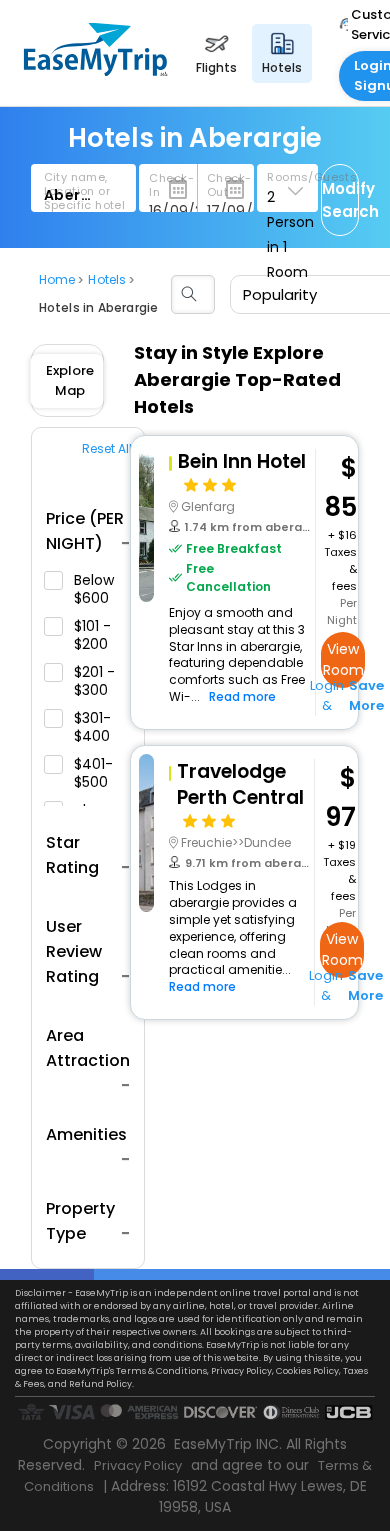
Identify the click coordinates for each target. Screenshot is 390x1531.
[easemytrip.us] (96, 70)
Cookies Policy (307, 1371)
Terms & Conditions (161, 1371)
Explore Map (70, 380)
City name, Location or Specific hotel (85, 191)
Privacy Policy (241, 1371)
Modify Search (340, 200)
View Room (343, 659)
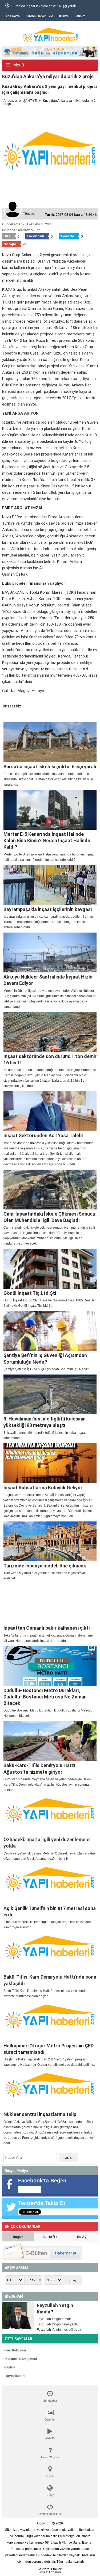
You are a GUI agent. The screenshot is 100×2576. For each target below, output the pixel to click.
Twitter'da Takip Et (41, 2203)
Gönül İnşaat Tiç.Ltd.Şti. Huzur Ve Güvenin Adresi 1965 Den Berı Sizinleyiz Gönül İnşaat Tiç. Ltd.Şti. (50, 1303)
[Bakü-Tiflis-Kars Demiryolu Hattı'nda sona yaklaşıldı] (50, 1952)
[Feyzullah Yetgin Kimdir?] (18, 2315)
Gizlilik (10, 2367)
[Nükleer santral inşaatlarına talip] (50, 2090)
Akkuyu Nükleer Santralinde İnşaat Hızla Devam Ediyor (48, 980)
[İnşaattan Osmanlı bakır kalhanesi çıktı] (50, 1604)
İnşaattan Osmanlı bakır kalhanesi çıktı (46, 1628)
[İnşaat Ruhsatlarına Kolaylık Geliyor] (50, 1463)
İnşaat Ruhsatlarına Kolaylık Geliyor (42, 1487)
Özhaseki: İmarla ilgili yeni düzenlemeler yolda (47, 1843)
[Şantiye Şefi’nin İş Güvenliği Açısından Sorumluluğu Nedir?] (50, 1331)
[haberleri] (5, 715)
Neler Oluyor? (50, 2457)
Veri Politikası (15, 2350)
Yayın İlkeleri (15, 2376)
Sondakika (50, 2400)
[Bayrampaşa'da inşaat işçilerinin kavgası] (50, 885)
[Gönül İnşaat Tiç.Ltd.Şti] (50, 1269)
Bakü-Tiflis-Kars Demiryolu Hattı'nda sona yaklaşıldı (49, 1980)
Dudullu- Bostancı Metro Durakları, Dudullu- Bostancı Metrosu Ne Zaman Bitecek (45, 1697)
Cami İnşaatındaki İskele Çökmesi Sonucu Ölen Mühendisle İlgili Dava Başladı (49, 1217)
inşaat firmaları (50, 2572)
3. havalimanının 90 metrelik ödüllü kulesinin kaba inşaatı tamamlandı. (44, 1435)
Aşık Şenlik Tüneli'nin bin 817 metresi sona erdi (49, 1911)
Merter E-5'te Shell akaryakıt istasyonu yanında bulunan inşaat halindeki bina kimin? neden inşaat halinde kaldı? (48, 857)
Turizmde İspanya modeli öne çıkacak (44, 1566)
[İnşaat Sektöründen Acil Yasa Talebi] (50, 1111)
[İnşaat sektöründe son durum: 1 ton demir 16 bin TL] (50, 1032)
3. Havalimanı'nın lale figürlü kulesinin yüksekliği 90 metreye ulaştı (44, 1422)
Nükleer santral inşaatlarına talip (39, 2114)
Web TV (50, 2438)
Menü (18, 65)
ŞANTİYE (30, 101)
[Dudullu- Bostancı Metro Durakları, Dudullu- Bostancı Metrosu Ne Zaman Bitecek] (50, 1666)
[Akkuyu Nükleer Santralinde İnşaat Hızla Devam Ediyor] (50, 952)
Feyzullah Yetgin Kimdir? (55, 2308)
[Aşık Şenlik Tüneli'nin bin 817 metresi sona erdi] (50, 1884)
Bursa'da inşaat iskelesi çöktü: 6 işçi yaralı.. (44, 6)
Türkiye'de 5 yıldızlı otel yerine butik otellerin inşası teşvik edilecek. (44, 1575)
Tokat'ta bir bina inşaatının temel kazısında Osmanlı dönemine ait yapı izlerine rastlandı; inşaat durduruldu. (48, 1638)
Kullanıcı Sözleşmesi (21, 2359)
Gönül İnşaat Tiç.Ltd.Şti (29, 1293)
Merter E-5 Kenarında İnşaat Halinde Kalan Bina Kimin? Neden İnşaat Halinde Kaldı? (46, 840)
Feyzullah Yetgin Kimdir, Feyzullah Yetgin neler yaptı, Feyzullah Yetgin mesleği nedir (59, 2324)
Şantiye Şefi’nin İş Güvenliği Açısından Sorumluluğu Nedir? (45, 1358)
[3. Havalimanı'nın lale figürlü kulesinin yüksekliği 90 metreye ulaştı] (50, 1394)
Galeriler (50, 2419)
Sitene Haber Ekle (39, 16)
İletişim (80, 16)
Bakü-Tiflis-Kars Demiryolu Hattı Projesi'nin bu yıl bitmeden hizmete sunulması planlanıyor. (46, 1993)
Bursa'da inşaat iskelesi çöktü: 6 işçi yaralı (49, 766)
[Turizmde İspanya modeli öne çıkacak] (50, 1541)
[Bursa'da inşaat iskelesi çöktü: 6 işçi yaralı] (50, 742)
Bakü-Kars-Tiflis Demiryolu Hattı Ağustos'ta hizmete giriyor (39, 1768)
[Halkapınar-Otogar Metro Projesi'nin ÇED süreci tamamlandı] (50, 2021)
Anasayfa (12, 16)
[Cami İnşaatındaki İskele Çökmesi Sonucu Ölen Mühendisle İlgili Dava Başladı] (50, 1189)
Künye (64, 16)
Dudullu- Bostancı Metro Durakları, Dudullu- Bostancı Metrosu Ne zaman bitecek (48, 1713)
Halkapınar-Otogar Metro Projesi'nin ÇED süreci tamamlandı (48, 2049)
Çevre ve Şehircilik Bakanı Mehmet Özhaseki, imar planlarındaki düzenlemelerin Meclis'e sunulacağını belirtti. (49, 1856)
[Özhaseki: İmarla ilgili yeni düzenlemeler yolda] (50, 1815)
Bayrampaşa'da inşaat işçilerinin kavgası (47, 909)
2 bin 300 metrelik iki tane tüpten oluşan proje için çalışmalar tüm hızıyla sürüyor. (47, 1924)
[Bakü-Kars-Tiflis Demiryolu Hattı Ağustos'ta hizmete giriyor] (50, 1741)
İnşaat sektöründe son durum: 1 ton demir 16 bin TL (50, 1059)
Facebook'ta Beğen (42, 2180)
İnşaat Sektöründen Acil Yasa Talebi (43, 1135)
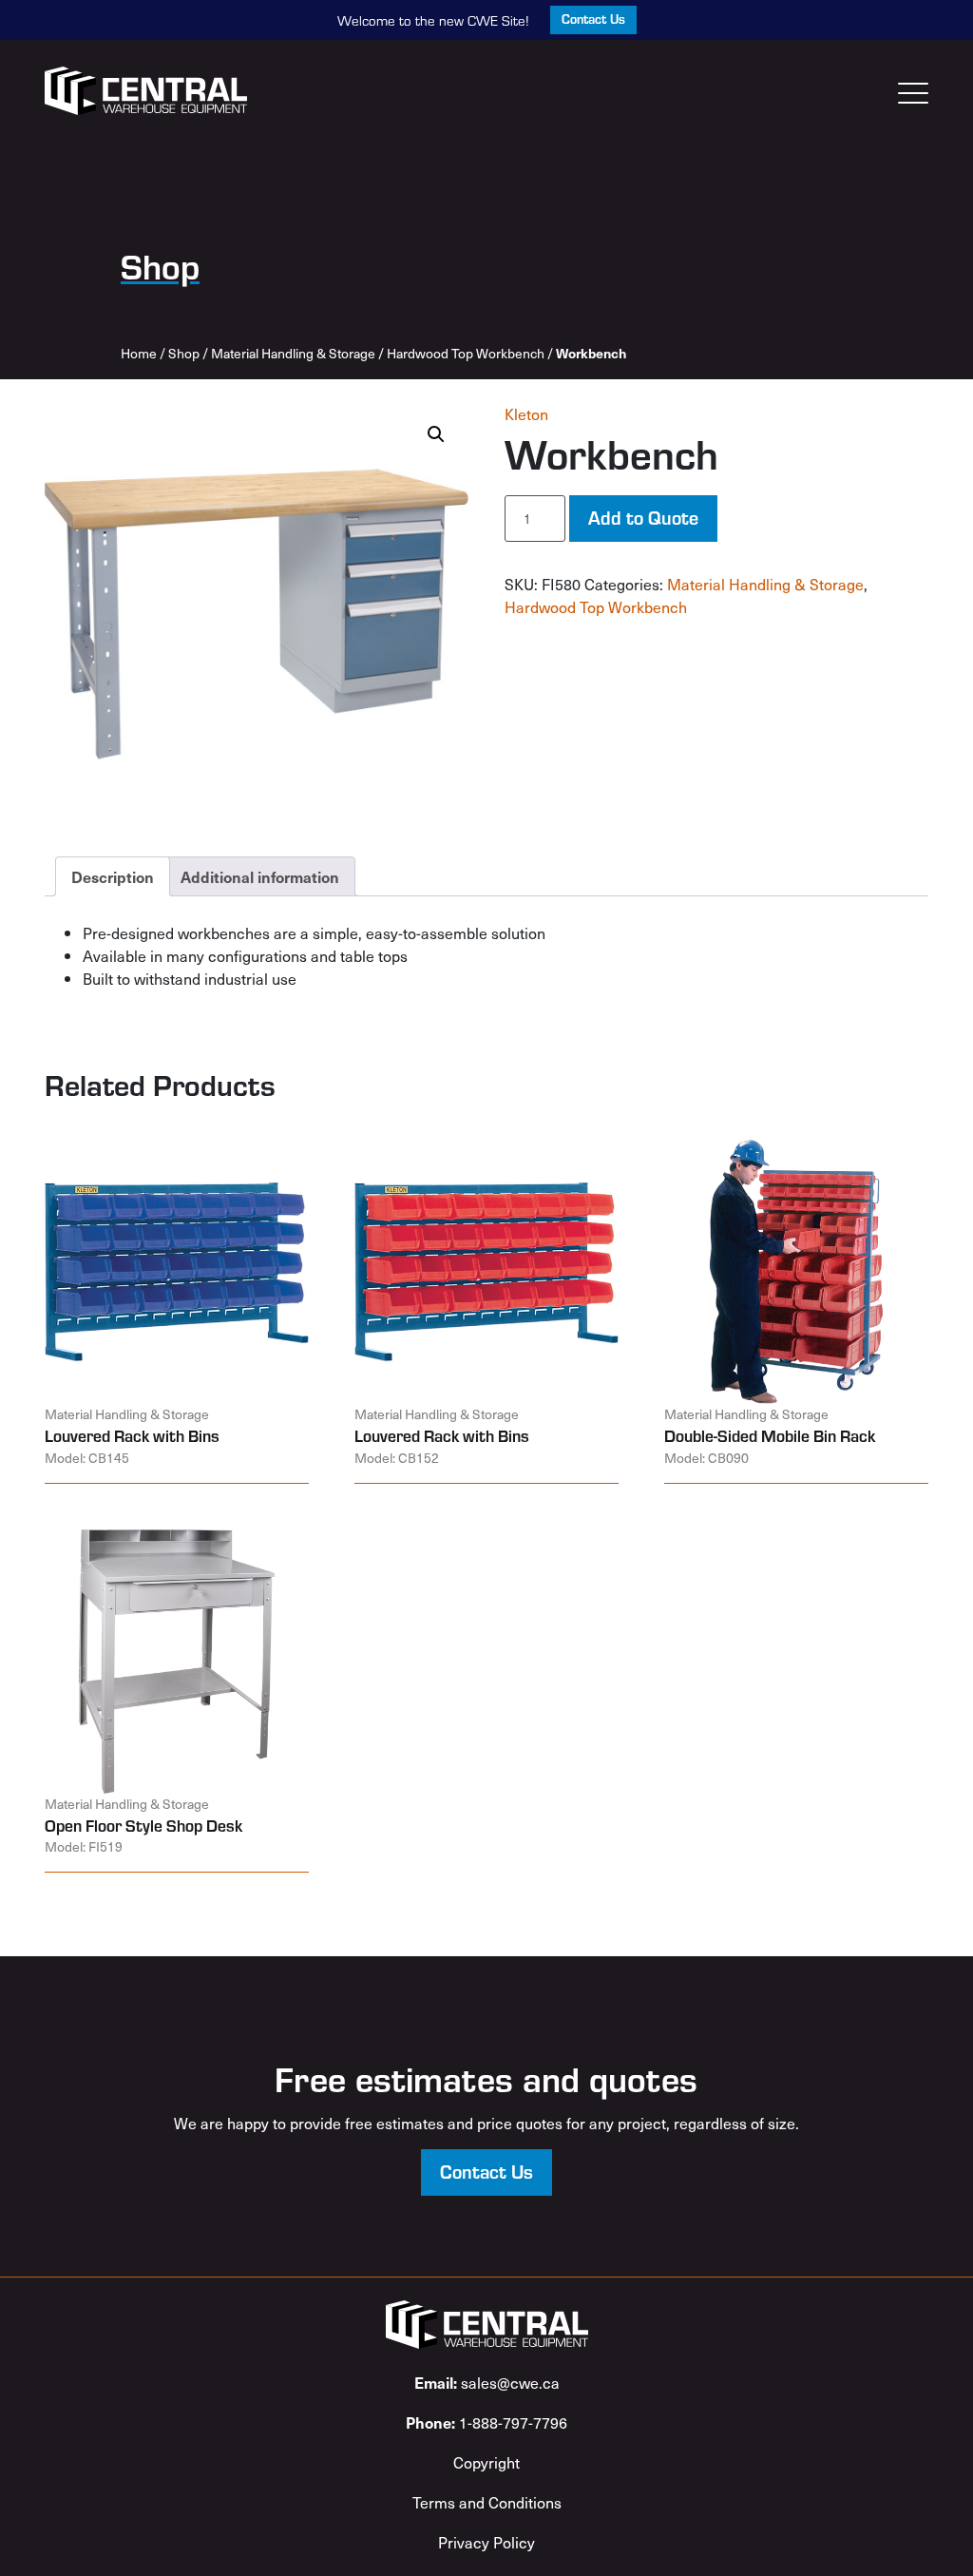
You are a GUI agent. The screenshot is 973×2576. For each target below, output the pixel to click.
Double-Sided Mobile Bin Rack (769, 1435)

____________

◆ Action item: Before printing anything, remove the pictures; then print all the records exactly.

◆ Reply to the task:
Identify the click coordinates for each target. Screenshot is 390x1531.
[easemytrip.us] (96, 70)
Cookies Policy (307, 1371)
Terms & Conditions (161, 1371)
Explore Map (70, 380)
City name, Location or Specific hotel (85, 191)
Privacy Policy (241, 1371)
Modify Search (340, 200)
View Room (343, 659)
You are a GUI agent. The screenshot is 100×2576. For each target below, output the pixel to click.
Twitter'da Takip Et (41, 2203)
Gönül İnşaat Tiç.Ltd.Şti. Huzur Ve Güvenin Adresi 1965 Den Berı Sizinleyiz Gönül İnşaat Tiç. Ltd.Şti. (50, 1303)
[Bakü-Tiflis-Kars Demiryolu Hattı'nda sona yaklaşıldı] (50, 1952)
[Feyzullah Yetgin Kimdir?] (18, 2315)
Gizlilik (10, 2367)
[Nükleer santral inşaatlarına talip] (50, 2090)
Akkuyu Nükleer Santralinde İnşaat Hızla Devam Ediyor (48, 980)
[İnşaattan Osmanlı bakır kalhanesi çıktı] (50, 1604)
İnşaattan Osmanlı bakır kalhanesi çıktı (46, 1628)
[İnşaat Ruhsatlarına Kolaylık Geliyor] (50, 1463)
İnşaat Ruhsatlarına Kolaylık Geliyor (42, 1487)
Özhaseki: İmarla ilgili yeni düzenlemeler yolda (47, 1843)
[Şantiye Şefi’nin İş Güvenliği Açısından Sorumluluğu Nedir?] (50, 1331)
[haberleri] (5, 715)
Neler Oluyor? (50, 2457)
Veri Politikası (15, 2350)
Yayın İlkeleri (15, 2376)
Sondakika (50, 2400)
[Bayrampaşa'da inşaat işçilerinin kavgası] (50, 885)
[Gönül İnşaat Tiç.Ltd.Şti] (50, 1269)
Bakü-Tiflis-Kars Demiryolu Hattı'nda sona yaklaşıldı (49, 1980)
Dudullu- Bostancı Metro Durakları, Dudullu- Bostancı Metrosu Ne Zaman Bitecek (45, 1697)
Cami İnşaatındaki İskele Çökmesi Sonucu Ölen Mühendisle İlgili Dava Başladı (49, 1217)
inşaat firmaları (50, 2572)
3. havalimanının 90 metrelik ödüllü kulesinin kaba inşaatı tamamlandı. (44, 1435)
Aşık Şenlik Tüneli'nin bin 817 metresi sona erdi (49, 1911)
Merter E-5'te Shell akaryakıt istasyonu yanında bulunan inşaat halindeki bina kimin? neden inşaat halinde kaldı? (48, 857)
Turizmde İspanya modeli öne çıkacak (44, 1566)
[İnşaat Sektöründen Acil Yasa Talebi] (50, 1111)
[İnşaat sektöründe son durum: 1 ton demir 16 bin TL] (50, 1032)
3. Havalimanı'nın lale figürlü kulesinin yüksekliği 90 metreye ulaştı (44, 1422)
Nükleer santral inşaatlarına talip (39, 2114)
Web TV (50, 2438)
Menü (18, 65)
ŞANTİYE (30, 101)
[Dudullu- Bostancı Metro Durakları, Dudullu- Bostancı Metrosu Ne Zaman Bitecek] (50, 1666)
[Akkuyu Nükleer Santralinde İnşaat Hızla Devam Ediyor] (50, 952)
Feyzullah Yetgin Kimdir? (55, 2308)
[Aşık Şenlik Tüneli'nin bin 817 metresi sona erdi] (50, 1884)
Bursa'da inşaat iskelesi çöktü: 6 işçi yaralı.. (44, 6)
Türkiye'de 5 yıldızlı otel yerine butik otellerin inşası teşvik edilecek. (44, 1575)
Tokat'ta bir bina inşaatının temel kazısında Osmanlı dönemine ait yapı izlerine rastlandı; inşaat durduruldu. (48, 1638)
Kullanıcı Sözleşmesi (21, 2359)
Gönül İnşaat Tiç.Ltd.Şti (29, 1293)
Merter E-5 Kenarında İnşaat Halinde Kalan Bina Kimin? Neden İnşaat Halinde Kaldı? (46, 840)
Feyzullah Yetgin Kimdir, Feyzullah Yetgin neler yaptı, Feyzullah Yetgin mesleği nedir (59, 2324)
Şantiye Şefi’nin İş Güvenliği Açısından Sorumluluğu Nedir? (45, 1358)
[3. Havalimanı'nın lale figürlü kulesinin yüksekliği 90 metreye ulaştı] (50, 1394)
Galeriler (50, 2419)
Sitene Haber Ekle (39, 16)
İletişim (80, 16)
Bakü-Tiflis-Kars Demiryolu Hattı Projesi'nin bu yıl bitmeden hizmete sunulması planlanıyor. (46, 1993)
Bursa'da inşaat iskelesi çöktü: 6 işçi yaralı (49, 766)
[Turizmde İspanya modeli öne çıkacak] (50, 1541)
[Bursa'da inşaat iskelesi çöktü: 6 işçi yaralı] (50, 742)
Bakü-Kars-Tiflis Demiryolu Hattı Ağustos'ta hizmete giriyor (39, 1768)
[Halkapınar-Otogar Metro Projesi'nin ÇED süreci tamamlandı] (50, 2021)
Anasayfa (12, 16)
[Cami İnşaatındaki İskele Çökmesi Sonucu Ölen Mühendisle İlgili Dava Başladı] (50, 1189)
Künye (64, 16)
Dudullu- Bostancı Metro Durakları, Dudullu- Bostancı Metrosu Ne zaman bitecek (48, 1713)
Halkapınar-Otogar Metro Projesi'nin ÇED süreci tamamlandı (48, 2049)
Çevre ve Şehircilik Bakanı Mehmet Özhaseki, imar planlarındaki düzenlemelerin Meclis'e sunulacağını belirtti. (49, 1856)
[Özhaseki: İmarla ilgili yeni düzenlemeler yolda] (50, 1815)
Bayrampaşa'da inşaat işçilerinin kavgası (47, 909)
2 bin 300 metrelik iki tane tüpten oluşan proje için çalışmalar tüm hızıyla sürüyor. (47, 1924)
[Bakü-Kars-Tiflis Demiryolu Hattı Ağustos'ta hizmete giriyor] (50, 1741)
İnşaat sektöründe son durum: 1 ton demir 16 bin TL (50, 1059)
Facebook'ta Beğen (42, 2180)
İnşaat Sektöründen Acil Yasa Talebi (43, 1135)
You are a GUI agent. The screenshot is 973×2576. For each target below, output the pixel to click.
Double-Sided Mobile Bin Rack (769, 1435)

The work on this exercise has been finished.